A systematic benchmark comparing foundation models against classical radiomics for lung cancer diagnosis reveals how feature extraction, classifier choice, and segmentation strategy each shape real-world performance. Testing five extractors (including DINOv3 and Curia variants) across seven classifiers on survival prediction, histology, and staging tasks, researchers prioritized cross-cohort robustness over in-distribution accuracy, exposing which architectural combinations generalize beyond their training hospital. This work matters because medical AI deployment hinges on worst-case external validity, not benchmark leaderboards, and isolating each component's contribution helps practitioners avoid false confidence in foundation model hype.
Modelwire context
ExplainerThe study's real contribution isn't that foundation models sometimes beat radiomics or vice versa, but that segmentation strategy and classifier choice often matter more than the feature extractor itself. This inverts the typical narrative where architecture dominates.

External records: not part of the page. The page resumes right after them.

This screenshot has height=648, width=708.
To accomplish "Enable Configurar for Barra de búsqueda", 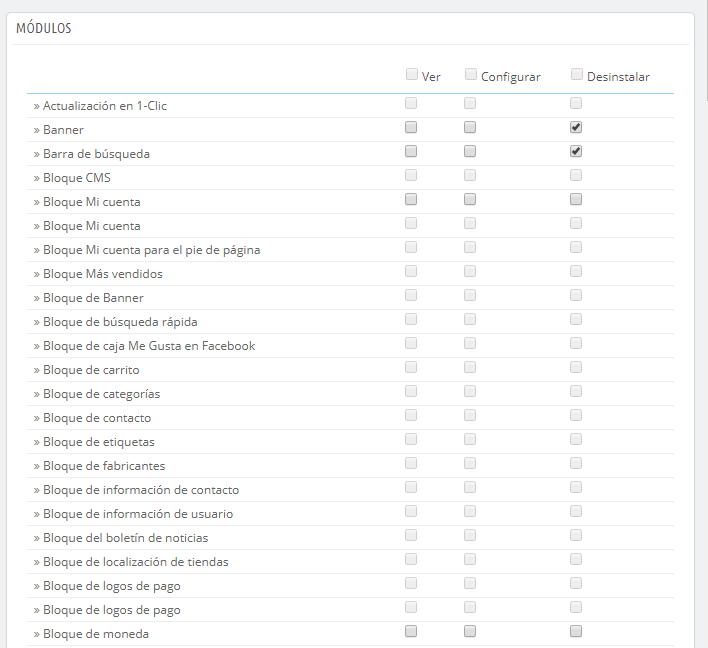I will (x=470, y=152).
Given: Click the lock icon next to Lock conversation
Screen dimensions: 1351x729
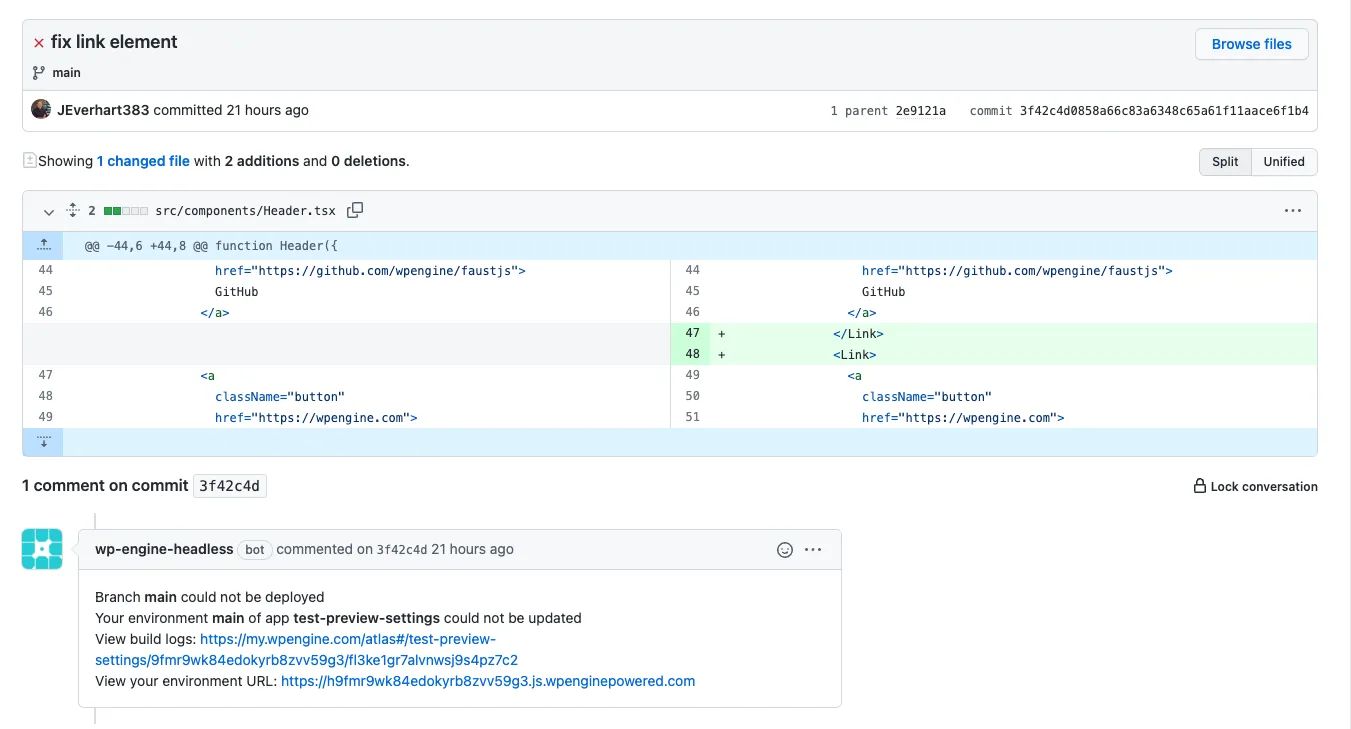Looking at the screenshot, I should tap(1198, 487).

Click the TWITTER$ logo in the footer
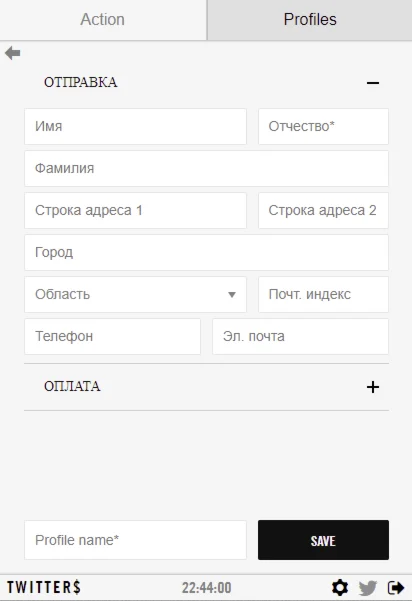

This work shares DNA with the RF drone benchmark paper from earlier today, which exposed how standard evaluation splits mask overfitting in time-series tasks through data leakage. Both papers argue that methodological choices in how you slice and validate data can inflate reported performance beyond what generalizes. The lung CT study goes further by systematically isolating each component (feature extractor, classifier, segmentation) to show practitioners which knobs actually control real-world robustness. Where the drone paper caught a flaw, this one builds a framework to avoid it in medical imaging.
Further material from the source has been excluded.